Take from the material every line that contains the word "will".

GIVEN DATA.
#####
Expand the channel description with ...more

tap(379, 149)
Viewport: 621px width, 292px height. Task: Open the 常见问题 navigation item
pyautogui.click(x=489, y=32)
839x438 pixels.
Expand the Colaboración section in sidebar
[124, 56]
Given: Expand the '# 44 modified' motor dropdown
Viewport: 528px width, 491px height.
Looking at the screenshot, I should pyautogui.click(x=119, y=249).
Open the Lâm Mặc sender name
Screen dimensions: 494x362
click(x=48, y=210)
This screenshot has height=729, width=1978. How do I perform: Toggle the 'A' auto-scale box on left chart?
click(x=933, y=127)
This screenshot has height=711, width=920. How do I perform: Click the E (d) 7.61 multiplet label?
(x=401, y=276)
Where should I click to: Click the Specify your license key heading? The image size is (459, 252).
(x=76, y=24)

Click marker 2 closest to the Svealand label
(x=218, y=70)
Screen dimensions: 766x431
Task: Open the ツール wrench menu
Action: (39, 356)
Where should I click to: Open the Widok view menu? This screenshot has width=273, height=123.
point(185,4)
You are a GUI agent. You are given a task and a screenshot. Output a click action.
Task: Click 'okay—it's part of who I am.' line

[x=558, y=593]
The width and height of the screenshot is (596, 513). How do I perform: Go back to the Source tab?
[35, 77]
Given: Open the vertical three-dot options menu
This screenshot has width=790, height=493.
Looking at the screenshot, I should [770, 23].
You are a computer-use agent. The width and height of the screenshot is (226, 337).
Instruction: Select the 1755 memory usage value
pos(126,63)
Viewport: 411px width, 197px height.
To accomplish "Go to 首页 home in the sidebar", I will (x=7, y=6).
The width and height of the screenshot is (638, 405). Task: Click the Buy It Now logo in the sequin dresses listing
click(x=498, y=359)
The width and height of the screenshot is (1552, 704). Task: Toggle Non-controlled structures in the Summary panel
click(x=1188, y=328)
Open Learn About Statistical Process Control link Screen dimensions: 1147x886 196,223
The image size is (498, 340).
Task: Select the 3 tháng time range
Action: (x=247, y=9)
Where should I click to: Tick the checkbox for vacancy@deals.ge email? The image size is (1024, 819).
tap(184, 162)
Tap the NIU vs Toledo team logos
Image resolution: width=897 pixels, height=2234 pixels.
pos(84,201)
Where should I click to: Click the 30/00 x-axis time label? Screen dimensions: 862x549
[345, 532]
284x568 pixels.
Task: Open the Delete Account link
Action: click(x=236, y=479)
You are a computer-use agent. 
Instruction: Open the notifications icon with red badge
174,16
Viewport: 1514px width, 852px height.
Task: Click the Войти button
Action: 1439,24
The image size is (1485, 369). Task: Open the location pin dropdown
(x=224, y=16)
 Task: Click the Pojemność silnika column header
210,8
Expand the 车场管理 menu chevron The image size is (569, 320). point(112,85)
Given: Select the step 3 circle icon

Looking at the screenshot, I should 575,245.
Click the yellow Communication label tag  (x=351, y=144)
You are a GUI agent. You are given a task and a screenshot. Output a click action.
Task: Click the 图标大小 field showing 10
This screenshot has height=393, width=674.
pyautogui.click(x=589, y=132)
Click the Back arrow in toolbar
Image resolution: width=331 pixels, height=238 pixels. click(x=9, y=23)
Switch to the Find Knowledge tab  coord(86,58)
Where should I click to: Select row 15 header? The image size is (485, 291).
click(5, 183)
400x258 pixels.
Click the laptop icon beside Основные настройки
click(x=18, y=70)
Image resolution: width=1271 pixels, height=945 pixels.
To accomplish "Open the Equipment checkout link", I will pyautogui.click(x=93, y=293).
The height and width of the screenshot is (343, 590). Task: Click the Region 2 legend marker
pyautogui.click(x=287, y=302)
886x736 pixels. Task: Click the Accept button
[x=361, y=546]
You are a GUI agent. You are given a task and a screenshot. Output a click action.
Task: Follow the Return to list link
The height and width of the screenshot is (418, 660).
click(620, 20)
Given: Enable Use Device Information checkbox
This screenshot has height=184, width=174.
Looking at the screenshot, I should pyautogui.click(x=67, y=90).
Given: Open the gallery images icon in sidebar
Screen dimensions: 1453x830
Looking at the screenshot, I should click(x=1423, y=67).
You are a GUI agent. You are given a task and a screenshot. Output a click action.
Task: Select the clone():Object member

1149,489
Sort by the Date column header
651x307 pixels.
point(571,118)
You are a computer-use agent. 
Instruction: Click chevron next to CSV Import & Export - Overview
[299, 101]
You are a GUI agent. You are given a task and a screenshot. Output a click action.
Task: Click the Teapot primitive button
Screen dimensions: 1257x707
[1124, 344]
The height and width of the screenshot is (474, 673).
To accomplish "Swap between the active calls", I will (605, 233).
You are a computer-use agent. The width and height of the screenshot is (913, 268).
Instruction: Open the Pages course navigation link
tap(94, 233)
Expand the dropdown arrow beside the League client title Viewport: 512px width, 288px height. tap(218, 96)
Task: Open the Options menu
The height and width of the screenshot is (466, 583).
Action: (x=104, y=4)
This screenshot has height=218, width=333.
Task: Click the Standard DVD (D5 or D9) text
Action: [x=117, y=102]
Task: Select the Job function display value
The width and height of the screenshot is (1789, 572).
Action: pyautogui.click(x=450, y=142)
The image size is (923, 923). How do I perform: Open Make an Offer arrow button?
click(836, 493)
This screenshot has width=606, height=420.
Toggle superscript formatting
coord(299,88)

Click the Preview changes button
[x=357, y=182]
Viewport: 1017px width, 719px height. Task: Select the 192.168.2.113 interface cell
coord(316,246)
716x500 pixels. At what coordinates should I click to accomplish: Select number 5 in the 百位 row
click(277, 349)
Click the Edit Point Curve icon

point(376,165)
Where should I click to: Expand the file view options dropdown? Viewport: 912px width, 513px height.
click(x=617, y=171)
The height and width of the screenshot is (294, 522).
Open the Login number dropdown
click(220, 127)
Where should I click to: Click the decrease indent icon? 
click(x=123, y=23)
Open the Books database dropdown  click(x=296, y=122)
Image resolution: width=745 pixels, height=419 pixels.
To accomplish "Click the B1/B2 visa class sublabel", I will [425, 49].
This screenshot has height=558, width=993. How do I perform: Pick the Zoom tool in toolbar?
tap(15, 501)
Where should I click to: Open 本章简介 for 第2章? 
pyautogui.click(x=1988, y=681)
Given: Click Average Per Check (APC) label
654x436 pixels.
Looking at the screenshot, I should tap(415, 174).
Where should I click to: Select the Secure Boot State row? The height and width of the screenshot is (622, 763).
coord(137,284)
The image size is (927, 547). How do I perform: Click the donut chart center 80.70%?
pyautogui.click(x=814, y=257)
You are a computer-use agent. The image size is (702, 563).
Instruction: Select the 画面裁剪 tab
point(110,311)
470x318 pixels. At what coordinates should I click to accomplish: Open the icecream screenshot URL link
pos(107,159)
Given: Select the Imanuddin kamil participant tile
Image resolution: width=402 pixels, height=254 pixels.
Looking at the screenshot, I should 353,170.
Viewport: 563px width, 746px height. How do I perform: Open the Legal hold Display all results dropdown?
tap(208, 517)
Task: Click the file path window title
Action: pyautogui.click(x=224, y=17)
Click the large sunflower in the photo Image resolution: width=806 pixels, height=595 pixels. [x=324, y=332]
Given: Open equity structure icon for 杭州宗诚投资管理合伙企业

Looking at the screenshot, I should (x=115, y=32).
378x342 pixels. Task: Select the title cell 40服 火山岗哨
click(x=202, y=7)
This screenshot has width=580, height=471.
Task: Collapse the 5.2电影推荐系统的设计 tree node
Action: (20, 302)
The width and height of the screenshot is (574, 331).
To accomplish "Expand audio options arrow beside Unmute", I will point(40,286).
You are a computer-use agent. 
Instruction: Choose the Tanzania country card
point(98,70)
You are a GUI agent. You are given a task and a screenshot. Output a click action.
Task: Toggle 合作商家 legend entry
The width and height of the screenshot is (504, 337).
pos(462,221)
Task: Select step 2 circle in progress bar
#####
SOLUTION.
To accomplish "Go to 首页 home in the sidebar", I will (x=7, y=6).
To accomplish "Open the Equipment checkout link", I will pyautogui.click(x=93, y=293).
To accomplish "Swap between the active calls", I will (605, 233).
To accomplish "Click the B1/B2 visa class sublabel", I will [425, 49].
To accomplish "Expand audio options arrow beside Unmute", I will point(40,286).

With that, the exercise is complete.